● Task
Each record below is to be restated word for word.
**** Recorded data
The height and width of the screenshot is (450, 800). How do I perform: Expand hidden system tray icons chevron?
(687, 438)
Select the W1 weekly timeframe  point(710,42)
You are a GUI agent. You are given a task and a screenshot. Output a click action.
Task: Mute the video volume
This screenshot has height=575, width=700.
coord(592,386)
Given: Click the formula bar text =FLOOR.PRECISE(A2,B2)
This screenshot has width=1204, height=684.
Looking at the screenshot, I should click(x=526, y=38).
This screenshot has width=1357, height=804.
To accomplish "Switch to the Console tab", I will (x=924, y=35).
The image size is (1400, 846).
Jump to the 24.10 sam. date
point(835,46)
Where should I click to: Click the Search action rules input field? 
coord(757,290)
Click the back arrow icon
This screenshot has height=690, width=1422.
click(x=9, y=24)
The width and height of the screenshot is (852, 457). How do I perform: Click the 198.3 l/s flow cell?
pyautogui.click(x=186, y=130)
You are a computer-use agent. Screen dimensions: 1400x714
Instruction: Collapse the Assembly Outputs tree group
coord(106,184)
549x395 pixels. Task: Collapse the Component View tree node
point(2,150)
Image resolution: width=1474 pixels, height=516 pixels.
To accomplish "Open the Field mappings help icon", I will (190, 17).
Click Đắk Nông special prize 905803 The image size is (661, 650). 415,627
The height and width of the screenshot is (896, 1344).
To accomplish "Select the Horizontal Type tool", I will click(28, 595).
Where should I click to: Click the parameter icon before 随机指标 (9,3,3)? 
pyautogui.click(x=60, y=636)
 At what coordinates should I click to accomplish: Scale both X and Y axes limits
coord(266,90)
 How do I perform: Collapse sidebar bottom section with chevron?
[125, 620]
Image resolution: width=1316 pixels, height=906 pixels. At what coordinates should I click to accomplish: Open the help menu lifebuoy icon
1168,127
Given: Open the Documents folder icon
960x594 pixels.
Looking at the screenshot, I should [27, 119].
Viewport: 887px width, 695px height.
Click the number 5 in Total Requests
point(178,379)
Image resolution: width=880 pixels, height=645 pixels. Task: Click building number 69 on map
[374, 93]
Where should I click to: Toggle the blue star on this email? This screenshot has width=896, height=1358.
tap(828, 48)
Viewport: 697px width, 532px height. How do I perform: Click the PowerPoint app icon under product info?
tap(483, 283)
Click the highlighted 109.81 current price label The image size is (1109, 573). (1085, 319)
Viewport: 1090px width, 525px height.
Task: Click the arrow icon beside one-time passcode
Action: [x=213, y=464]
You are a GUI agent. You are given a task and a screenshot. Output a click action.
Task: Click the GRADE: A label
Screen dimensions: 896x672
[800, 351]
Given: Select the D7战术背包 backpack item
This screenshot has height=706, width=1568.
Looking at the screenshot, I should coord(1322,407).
********
● Solved problem
The height and width of the screenshot is (450, 800). How do I perform: Expand hidden system tray icons chevron?
(687, 438)
Select the W1 weekly timeframe  point(710,42)
You are a GUI agent. You are given a task and a screenshot. Output a click action.
Task: Mute the video volume
This screenshot has height=575, width=700.
coord(592,386)
Given: Click the formula bar text =FLOOR.PRECISE(A2,B2)
This screenshot has width=1204, height=684.
Looking at the screenshot, I should click(x=526, y=38).
This screenshot has width=1357, height=804.
To accomplish "Switch to the Console tab", I will (x=924, y=35).
The image size is (1400, 846).
Jump to the 24.10 sam. date
point(835,46)
Where should I click to: Click the Search action rules input field? 
coord(757,290)
Click the back arrow icon
This screenshot has height=690, width=1422.
click(x=9, y=24)
The width and height of the screenshot is (852, 457). How do I perform: Click the 198.3 l/s flow cell?
pyautogui.click(x=186, y=130)
You are a computer-use agent. Screen dimensions: 1400x714
Instruction: Collapse the Assembly Outputs tree group
coord(106,184)
549x395 pixels. Task: Collapse the Component View tree node
point(2,150)
Image resolution: width=1474 pixels, height=516 pixels.
To accomplish "Open the Field mappings help icon", I will (190, 17).
Click Đắk Nông special prize 905803 The image size is (661, 650). 415,627
The height and width of the screenshot is (896, 1344).
To accomplish "Select the Horizontal Type tool", I will click(28, 595).
Where should I click to: Click the parameter icon before 随机指标 (9,3,3)? 
pyautogui.click(x=60, y=636)
 At what coordinates should I click to accomplish: Scale both X and Y axes limits
coord(266,90)
 How do I perform: Collapse sidebar bottom section with chevron?
[125, 620]
Image resolution: width=1316 pixels, height=906 pixels. At what coordinates should I click to accomplish: Open the help menu lifebuoy icon
1168,127
Given: Open the Documents folder icon
960x594 pixels.
Looking at the screenshot, I should [27, 119].
Viewport: 887px width, 695px height.
Click the number 5 in Total Requests
point(178,379)
Image resolution: width=880 pixels, height=645 pixels. Task: Click building number 69 on map
[374, 93]
Where should I click to: Toggle the blue star on this email? This screenshot has width=896, height=1358.
tap(828, 48)
Viewport: 697px width, 532px height. How do I perform: Click the PowerPoint app icon under product info?
tap(483, 283)
Click the highlighted 109.81 current price label The image size is (1109, 573). (1085, 319)
Viewport: 1090px width, 525px height.
Task: Click the arrow icon beside one-time passcode
Action: [x=213, y=464]
You are a GUI agent. You are given a task and a screenshot. Output a click action.
Task: Click the GRADE: A label
Screen dimensions: 896x672
[800, 351]
Given: Select the D7战术背包 backpack item
This screenshot has height=706, width=1568.
Looking at the screenshot, I should coord(1322,407).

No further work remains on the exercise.